Figure 6.

RC28-E attenuates TGF-β-induced fibroblast activation. (A–D) Human skin fibroblasts line Detroit 551 were treated with RC28-E (2400 nM) or 2400 nM RC28-C1 (VEGF-trap) and RC28-C2 (FGF-trap) in the presence hTGF-β1 (10 ng/mL) for 72 h. (A) The protein expression levels of α-SMA and collagen I were examined by western blot and GAPDH as loading control. Quantitative data were from western blot analysis (n = 3). (B) The expression of α-SMA was detected by immunofluorescence assay. Nuclei were stained with DAPI (blue).
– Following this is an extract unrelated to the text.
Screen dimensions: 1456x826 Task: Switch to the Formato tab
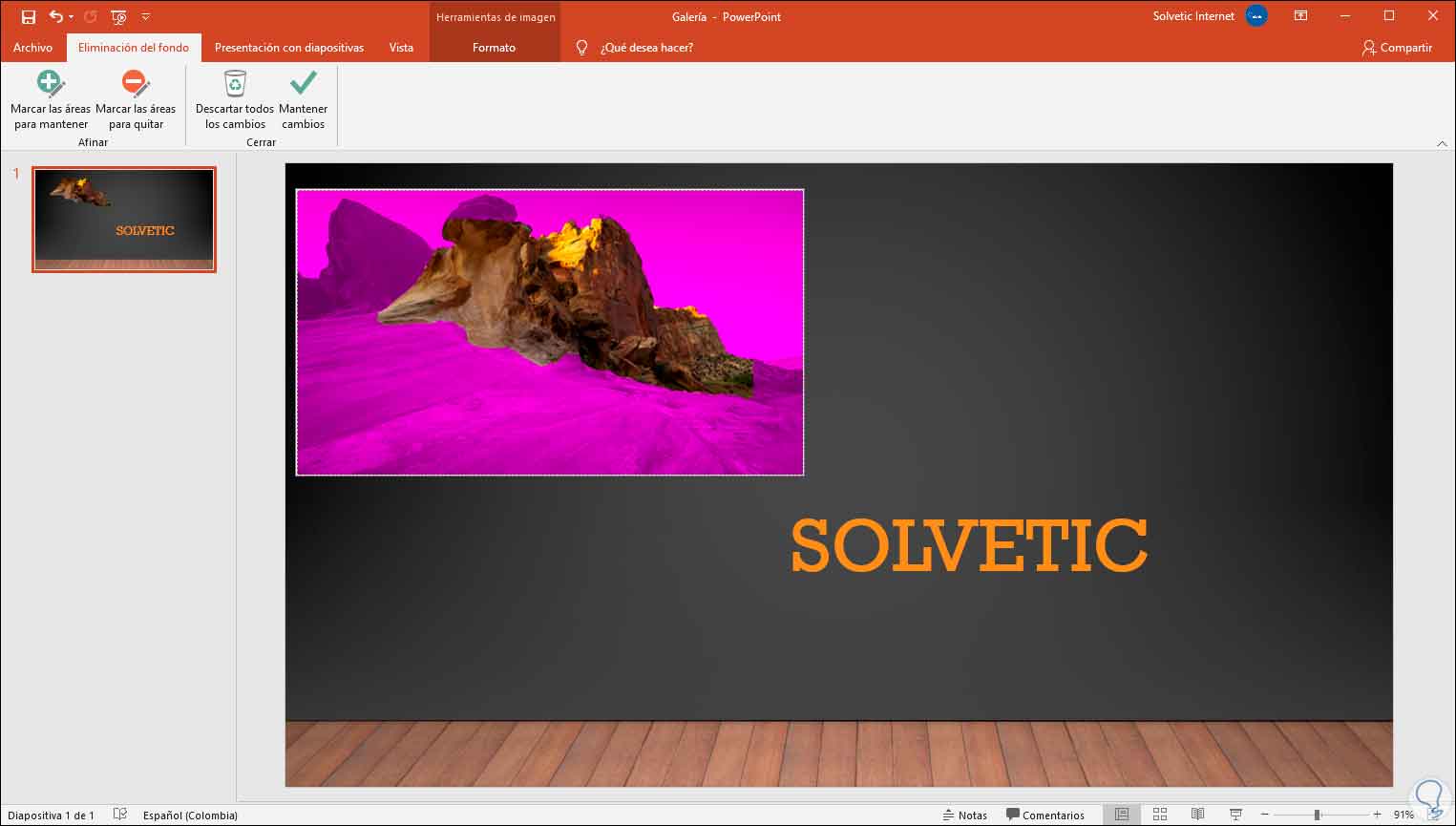point(494,48)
Scale bar = 275 μm for each picture (original magnification: ×200). (C,D) Changes of α-SMA and procollagen transcripts were analyzed by qRT-PCR. (E) cells were treated with 1200, 1600, 2000, and 2400 nM RC28-E or 1200, 1600, 2000, and 2400 nM RC28-C1 (VEGF-trap) or 1200, 1600, 2000, and 2400 nM RC28-C2 (FGF-trap), with hTGF-β1 (10 ng/mL) as the control, for 48 h. Relative cell proliferation was determined by using cell counting kit-8. (F) Transwell was used to migration analysis, the migrated cells were stained with crystal violet. Results are shown as mean ± SD. * p < 0.05, ** p < 0.01 versus hTGF-β1 alone. ^# p < 0.05, ^## p < 0.05 versus control (n = 3).